QEMU compatible instruction definitions in Tiny Code Generators (TCG) are produced by:
1. Generating `C++` code from instruction definitions in the UDB (`scripts/udb-to-cpp.py`), extra `C++` types and operators are defined in `cpp-templates/`;
2. Producing `LLVM IR` using `clang` (version 10-14), from the `C++` code;
3. Producing TCG using `helper-to-tcg` from the `LLVM IR`.

### Instruction Decoding

QEMU can already generate C code for decoding instructions from its own `decodetree` format. Mapping of UDB instruction encodings to QEMUs `decodetree` format is straight forward and carried out with the `scripts/udb-to-decodetree.py` script.

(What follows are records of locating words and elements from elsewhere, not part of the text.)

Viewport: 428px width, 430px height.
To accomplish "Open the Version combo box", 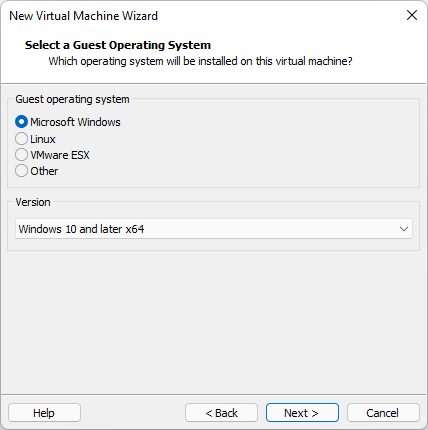I will [214, 229].
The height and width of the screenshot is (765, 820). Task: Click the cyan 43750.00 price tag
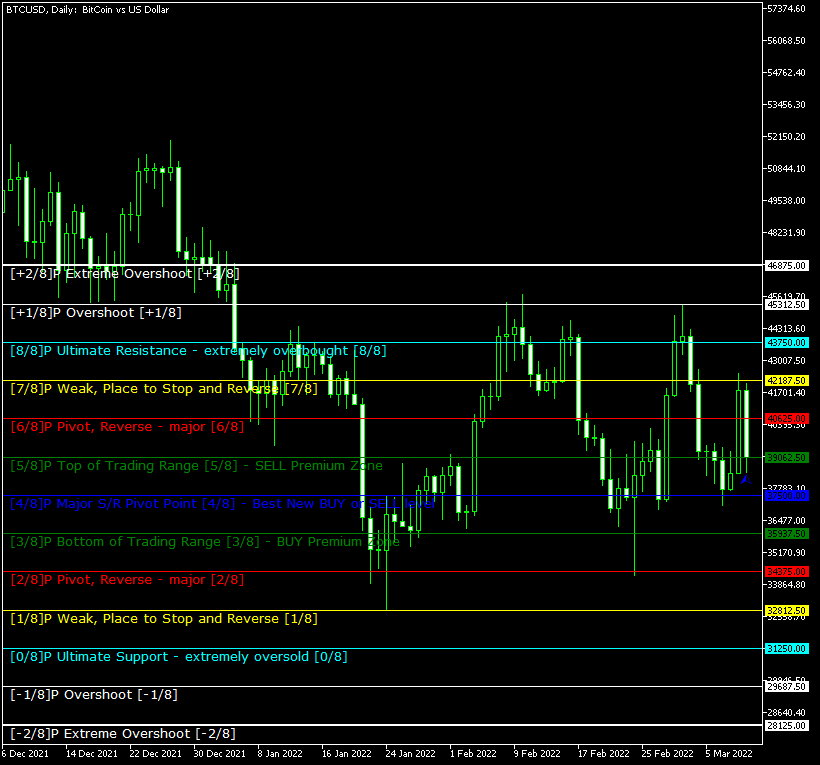(785, 342)
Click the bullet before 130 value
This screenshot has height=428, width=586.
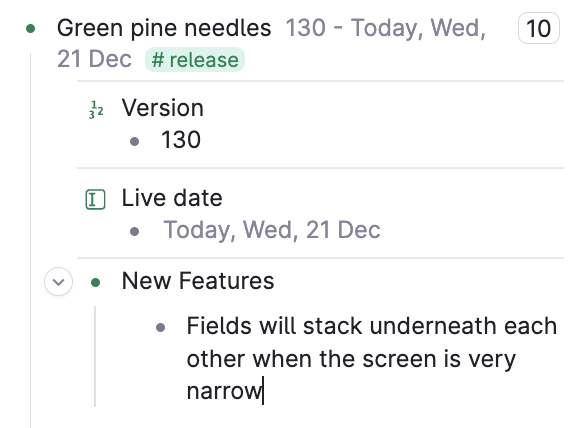pyautogui.click(x=135, y=141)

In QEMU decoding for instruction execution, and decoding for disassembly is slightly different and requires two separate functions to be provided per instruction. These extra functions are generated with `scripts/udb-to-trans.py`.

Lastly, some glue code needs to be generated to interface with the existing disassembler and fill out formatting information, this is generated by `scripts/udb-to-disas.py`.

### Control and Status Registers (CSRs)

Mapping from UDB CSRs to QEMU CSRs is done by `scripts/udb-to-csr.py` and produces code for defining/accessing CSRs along with extension and privilege mode checks.

### Instruction Tests

The main idea is to rely on the [KLEE](https://klee-se.org/) symbolic execution engine to collect tests for code coverage per-instruction. If dummy-branches are inserted to check for over-/underflow in overloaded operators (`cpp-templates/base-operators.h` with `KLEE_INPUT` and `OP_CHECK_OVERFLOW` defined), KLEE will produce tests covering these branches as well. This is the main procedure used to create edge case tests for arithmetic, load, store, and branching operations.

KLEE requires `LLVM IR` as input, which is generated from `scripts/udb-to-klee.py` to produce `C++` along with `clang++` for `LLVM IR`. Running KLEE on the `LLVM IR` produces tests for coverage, and running these tests produces a `YAML` file of expected inputs/outputs per instruction, which are later used to produce raw binary tests using `scripts/assemble.py` and `C` inline assembly tests using (`scripts/c.py`), the latter requires a toolchain with assembly support to actually use.